Diritti

Italia, non solo pizza e spaghetti

La copertina dell’Economist con Liz Truss disegnata in veste di soldato romano con una pizza al posto dello scudo e una forchetta celebra una rappresentazione (anche politica) della Penisola un po’ razzista. E miope
Credit: ANSA/THE ECONOMIST
Tempo di lettura 3 min lettura
21 ottobre 2022 Aggiornato alle 06:30

Siamo ancora a questo?

Allo stereotipo della pizza e degli spaghetti?

Neanche ci arrabbiamo più, ci è solo venuta a noia. La copertina dell’Economist di questa settimana, con la premier appena dimessa Liz Truss disegnata in veste da soldato romano con una pizza al posto dello scudo e una forchetta al posto della lancia sotto al titolo “Welcome to Britaly”, si inserisce nel solco di una rappresentazione dell’Italia un po’ razzista, normalmente appannaggio dei giornali popolari e tutto sommato indegna di un periodico così raffinato.

Perché non una moka, un cappuccino, una fabbrica della meccanica che esporta in tutto il pianeta, le supercar della Ferrari, il vino, i monumenti, il paesaggio del Chianti così amato dagli inglesi?

O un bidet, dicono i più cattivi, visto che il loro affollamento nei nostri bagni è quasi un unicum?

A scanso di equivoci: non essendo esattamente poco accorti, abbiamo colto perfettamente il riferimento alla rapidità dei cambi di Governo, a un uso disinvolto del denaro pubblico e anche a un andamento dei titoli di Stato che in questa fase appare simile.

Una giornalista italiana del Financial Times, Valentina Romei, ha risposto con un pezzo intitolato “Britaly? Vi piacerebbe”, ricordando che l’Italia al netto degli interessi sono praticamente vent’anni che è in surplus di bilancio e che il Regno Unito ricorda un po’ più il nostro Paese negli anni ’80 che quello di oggi.

Ma il paragone è sballato per molti altri motivi.

È vero che in quest’ultima legislatura ci sono stati tre esecutivi differenti, ma l’ultimo è stato guidato dall’italiano più noto, apprezzato e riconosciuto a livello internazionale, che ci ha dato grande visibilità e solidità sulla scena globale, piaccia o non piaccia la sua azione di Governo.

Ora Mario Draghi al Governo non c’è più, però noi restiamo quelli che in un momento di estrema difficoltà hanno fatto ricorso alla loro risorsa migliore.

Poi c’è il fronte europeo. Qua giova ricordare che tutto il caos britannico è iniziato nel momento nel quale Londra ha deciso di votare sull’uscita dall’Ue e hanno prevalso i sì, nella convinzione che senza Bruxelles la Gran Bretagna avrebbe riconquistato la sua centralità nel mondo, senza calcolare che nel frattempo il mondo si è allargato.

Notava acutamente Ugo Tramballi sul Sole 24 Ore che quasi tutti i Paesi del Commonwealth hanno un interscambio commerciale più fitto con l’Europa che con il Regno Unito. In breve: la gloria dell’impero non tornerà solo perché c’è stata la Brexit.
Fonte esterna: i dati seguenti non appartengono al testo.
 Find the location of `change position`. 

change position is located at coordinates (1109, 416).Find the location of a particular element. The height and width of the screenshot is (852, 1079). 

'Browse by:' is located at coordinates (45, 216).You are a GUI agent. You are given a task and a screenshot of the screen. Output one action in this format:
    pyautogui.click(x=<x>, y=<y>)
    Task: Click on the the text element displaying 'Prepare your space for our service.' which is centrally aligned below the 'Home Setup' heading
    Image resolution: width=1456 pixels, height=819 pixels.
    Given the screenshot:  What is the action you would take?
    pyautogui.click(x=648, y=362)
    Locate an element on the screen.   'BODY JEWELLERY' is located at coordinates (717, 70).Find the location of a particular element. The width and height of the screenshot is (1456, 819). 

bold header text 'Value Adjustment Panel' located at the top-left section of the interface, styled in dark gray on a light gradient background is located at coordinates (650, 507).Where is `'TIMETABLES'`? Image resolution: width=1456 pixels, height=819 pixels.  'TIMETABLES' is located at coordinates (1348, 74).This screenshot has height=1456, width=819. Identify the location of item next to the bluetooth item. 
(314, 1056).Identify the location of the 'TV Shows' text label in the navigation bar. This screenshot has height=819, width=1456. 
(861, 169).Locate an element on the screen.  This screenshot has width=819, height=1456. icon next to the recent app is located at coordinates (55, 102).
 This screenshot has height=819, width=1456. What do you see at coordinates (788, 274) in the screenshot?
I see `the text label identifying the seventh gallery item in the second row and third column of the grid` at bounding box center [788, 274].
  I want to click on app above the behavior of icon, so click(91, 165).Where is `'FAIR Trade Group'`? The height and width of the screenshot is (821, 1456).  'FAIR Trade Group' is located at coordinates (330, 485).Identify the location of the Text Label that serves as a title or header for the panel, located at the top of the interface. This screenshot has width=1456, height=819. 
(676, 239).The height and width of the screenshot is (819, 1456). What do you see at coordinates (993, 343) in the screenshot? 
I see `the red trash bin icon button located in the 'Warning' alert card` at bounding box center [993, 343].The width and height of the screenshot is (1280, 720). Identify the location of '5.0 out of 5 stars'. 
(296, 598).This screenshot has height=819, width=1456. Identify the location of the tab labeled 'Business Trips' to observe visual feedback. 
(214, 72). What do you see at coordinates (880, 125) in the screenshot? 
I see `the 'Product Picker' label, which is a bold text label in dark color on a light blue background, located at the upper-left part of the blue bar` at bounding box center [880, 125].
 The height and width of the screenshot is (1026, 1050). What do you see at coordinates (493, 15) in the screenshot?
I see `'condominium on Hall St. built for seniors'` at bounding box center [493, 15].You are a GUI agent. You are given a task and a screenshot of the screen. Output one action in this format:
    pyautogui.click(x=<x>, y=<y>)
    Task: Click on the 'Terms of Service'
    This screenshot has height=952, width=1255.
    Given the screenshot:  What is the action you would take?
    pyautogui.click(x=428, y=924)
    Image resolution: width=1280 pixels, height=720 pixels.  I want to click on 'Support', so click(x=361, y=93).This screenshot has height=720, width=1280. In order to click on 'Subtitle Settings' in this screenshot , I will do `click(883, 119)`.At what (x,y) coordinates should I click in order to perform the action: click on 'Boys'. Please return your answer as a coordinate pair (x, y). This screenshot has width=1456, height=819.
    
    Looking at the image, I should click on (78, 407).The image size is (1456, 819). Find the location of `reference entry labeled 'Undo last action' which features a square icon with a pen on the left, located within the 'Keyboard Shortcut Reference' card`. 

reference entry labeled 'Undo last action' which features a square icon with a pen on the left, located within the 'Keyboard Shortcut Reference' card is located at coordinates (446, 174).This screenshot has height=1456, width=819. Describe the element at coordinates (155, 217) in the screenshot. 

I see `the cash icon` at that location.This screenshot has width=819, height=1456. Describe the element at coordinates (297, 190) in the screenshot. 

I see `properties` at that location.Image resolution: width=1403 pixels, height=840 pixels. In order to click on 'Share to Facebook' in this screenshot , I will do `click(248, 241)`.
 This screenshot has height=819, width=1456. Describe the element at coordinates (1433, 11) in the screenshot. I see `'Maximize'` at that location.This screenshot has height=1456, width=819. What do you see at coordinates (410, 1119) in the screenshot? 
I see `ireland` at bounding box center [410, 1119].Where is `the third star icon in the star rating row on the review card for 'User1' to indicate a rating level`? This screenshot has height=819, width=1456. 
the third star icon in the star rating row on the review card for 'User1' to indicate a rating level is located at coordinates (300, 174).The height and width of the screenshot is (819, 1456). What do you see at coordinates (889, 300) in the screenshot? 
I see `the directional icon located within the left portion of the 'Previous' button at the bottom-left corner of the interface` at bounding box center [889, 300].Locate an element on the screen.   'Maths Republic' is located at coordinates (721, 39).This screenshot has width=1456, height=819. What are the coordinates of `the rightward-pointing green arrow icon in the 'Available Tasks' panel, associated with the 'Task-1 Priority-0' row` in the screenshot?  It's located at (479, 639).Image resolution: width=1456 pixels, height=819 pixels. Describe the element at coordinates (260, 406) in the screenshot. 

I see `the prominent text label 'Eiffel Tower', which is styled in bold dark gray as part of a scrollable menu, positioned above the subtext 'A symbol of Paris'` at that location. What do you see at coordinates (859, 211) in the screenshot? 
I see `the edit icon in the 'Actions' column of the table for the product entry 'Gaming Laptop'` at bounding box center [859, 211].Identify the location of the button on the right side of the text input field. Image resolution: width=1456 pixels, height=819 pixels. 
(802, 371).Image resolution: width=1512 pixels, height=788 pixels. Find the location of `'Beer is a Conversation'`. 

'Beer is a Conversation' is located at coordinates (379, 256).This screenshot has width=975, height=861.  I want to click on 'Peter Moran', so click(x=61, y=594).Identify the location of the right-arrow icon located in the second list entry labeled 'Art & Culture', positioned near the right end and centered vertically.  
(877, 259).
L’Italia, con tutti i suoi difetti, ha resistito a queste spinte centrifughe (che pure ci sono state), all’idea di un’uscita dall’Unione europea e dall’Euro.

Questo le ha consentito di beneficiare di un sostanzioso supporto della Banca centrale europea nelle fasi acute delle crisi da Covid e da debito e di una discreta dote del Piano nazionale di ripresa e resilienza, il tutto tenendo a bada entro limiti accettabili il costo del debito (almeno fino a ora).

Oggi, più che l’italianizzazione della Gran Bretagna faremmo bene a temere la britannizzazione dell’Italia.